それも、嫌いだと思う人間の思考回路と同じになってしまうんだ。
「いいえ。貴方が、先に手を出した。卑劣な暴力を先に振るったのは、貴方だ」
しかし、レオナルドには通じない。
冷静に端的に、矛盾点を指摘してくる。
言葉を断ち切るような、鋭さを感じられた。
「……あなたはどうなんです? 大事なのは力だって言ってましたよね」
その上で、浮かび上がってくるのは、一つの疑問。
力を肯定したはずのレオナルドが、力を否定するという矛盾。
「ええ。ですから、同じ思想なんですよ、私と貴方は」
問答をした意味が分かった。意味があるって気付かされた。
暴力を否定したのは、自らの思想を強く表明するためなんだ。
「一緒にしないでください! あなたと僕は、違う!!!」
おかげで、思想の違いが分かった。
相容れてはいけない部分が理解できた。
それを伝えるために、声を張り上げたやった。
「ほぅ。そこまで言うのであれば、その言い分を聞きましょうか」
両手を組み、余裕の表情で、レオナルドは反応する。
その態度、その言葉、その表情。全てが受け入れられない。
「あなたの言う通り、力を振るう意味も、その良し悪しも、正しいか間違っているかも、僕は何も分かっていなかったのかもしれない。……でも、あなたは知っていた。最初から全部分かった上で、わざと間違った道を選ぼうとしている」
口に合わない食べ物を吐き出すように、言葉を並べる。
そうでもしないと、気持ち悪くて、不快で仕方がなかった。
「つまり?」
もう答えは、ほとんど出ている。
それなのに、レオナルドは聞き返した。
きっと、答えを相手の口から言わせたいんだ。
だったら言ってやる。これ以上ない正論を返してやる。
「――あなたは、悪だ! 善と悪を区別できる目を持った悪なんだ!」
吐き出したのは、気持ち悪さを感じた根っこの部分。
一度間違いを犯したことで、嫌でも分かってしまったんだ。
相手の思想。相手の考え。相手の主張。相手の矛盾している点が。
「ええ、その通り! 善悪をわきまえた上で、悪道に進むのが、私の王道です!」
レオナルド・アンダーソンは、正常に狂っていた。
確固たる善悪の見識を持ちながら、狂気に染まる狂人だった。
「狂ってる……。
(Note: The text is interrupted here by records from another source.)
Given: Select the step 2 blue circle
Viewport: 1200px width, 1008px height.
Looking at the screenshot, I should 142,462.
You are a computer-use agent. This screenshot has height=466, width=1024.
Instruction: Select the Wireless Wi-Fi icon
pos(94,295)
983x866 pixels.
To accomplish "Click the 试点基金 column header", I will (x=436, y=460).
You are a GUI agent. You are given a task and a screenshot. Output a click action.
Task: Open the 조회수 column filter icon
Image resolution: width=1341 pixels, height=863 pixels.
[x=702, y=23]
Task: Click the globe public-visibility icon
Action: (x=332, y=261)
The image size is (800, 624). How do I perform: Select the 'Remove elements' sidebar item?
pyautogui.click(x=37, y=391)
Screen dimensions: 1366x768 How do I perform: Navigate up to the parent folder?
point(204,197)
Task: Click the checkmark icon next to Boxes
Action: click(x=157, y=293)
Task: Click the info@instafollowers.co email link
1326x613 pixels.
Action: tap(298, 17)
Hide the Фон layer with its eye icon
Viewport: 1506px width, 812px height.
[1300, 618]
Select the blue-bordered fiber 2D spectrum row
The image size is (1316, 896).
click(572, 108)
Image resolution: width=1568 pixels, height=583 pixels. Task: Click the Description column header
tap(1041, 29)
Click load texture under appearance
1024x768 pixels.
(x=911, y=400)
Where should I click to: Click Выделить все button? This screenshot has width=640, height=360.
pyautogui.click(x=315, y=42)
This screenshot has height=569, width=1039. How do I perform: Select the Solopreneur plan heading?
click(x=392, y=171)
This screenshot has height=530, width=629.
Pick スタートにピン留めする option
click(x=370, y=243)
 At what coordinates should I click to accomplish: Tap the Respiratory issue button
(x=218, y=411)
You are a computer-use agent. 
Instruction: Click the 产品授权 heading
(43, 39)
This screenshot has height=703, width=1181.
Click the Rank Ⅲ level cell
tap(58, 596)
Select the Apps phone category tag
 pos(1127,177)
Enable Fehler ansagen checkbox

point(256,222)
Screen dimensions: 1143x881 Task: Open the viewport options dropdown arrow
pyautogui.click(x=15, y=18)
おかしいですよ、そんなの!」
相手を理解した上で、受け入れられない。
いや、理解できてしまったからこそ、イラついた。
頭の種類が違う。言葉では到底分かり合えないタイプの人間。
「ええ、分かっていますとも、誰よりもね。……その上で、問いましょう」
両手を広げ、狂気的笑みを浮かべて、レオナルドは前置きを挟む。
恐らく、次の台詞が彼の一番伝えたいこと。これまでのは全部、布石だ。
「――貴方はどちら側の人間になりたいですか?」
その上で問われるのは、さっきと同じ質問。
それなのに、さっきとは意味が違うように感じた。
間違いを知った今なら分かる。これは力の問題じゃない。
善と悪を分かった上で、どうなりたいか、を問われているんだ。
「そんなの決まってる、僕は――」
胸の内の答えを、ありのままに伝えようとした。
その時、背後から扉をぶち破るような、豪快な音が響く。
直後、見覚えのある黄色い玉が、コロコロと転がってきていた。
(これって……閃光玉……っ!?)
事態を把握して、反射的に目を閉じた後、閃光玉は発光した。
すると、冷たい感触が体全体を包み込み、何かに抱え上げられる。
ゆっくりと目を開くと、そこには見覚えのない漆黒の鎧の姿があった。
すぐに誰か分かった。このタイミングで現れる人なんて、一人しかいない。
「り――」
頭に浮かぶ名前を呼びそうになったけど、人差し指で言葉を遮られる。
そのまま漆黒の鎧に抱えられ、答えを先送りにしたまま、邸宅を後にした。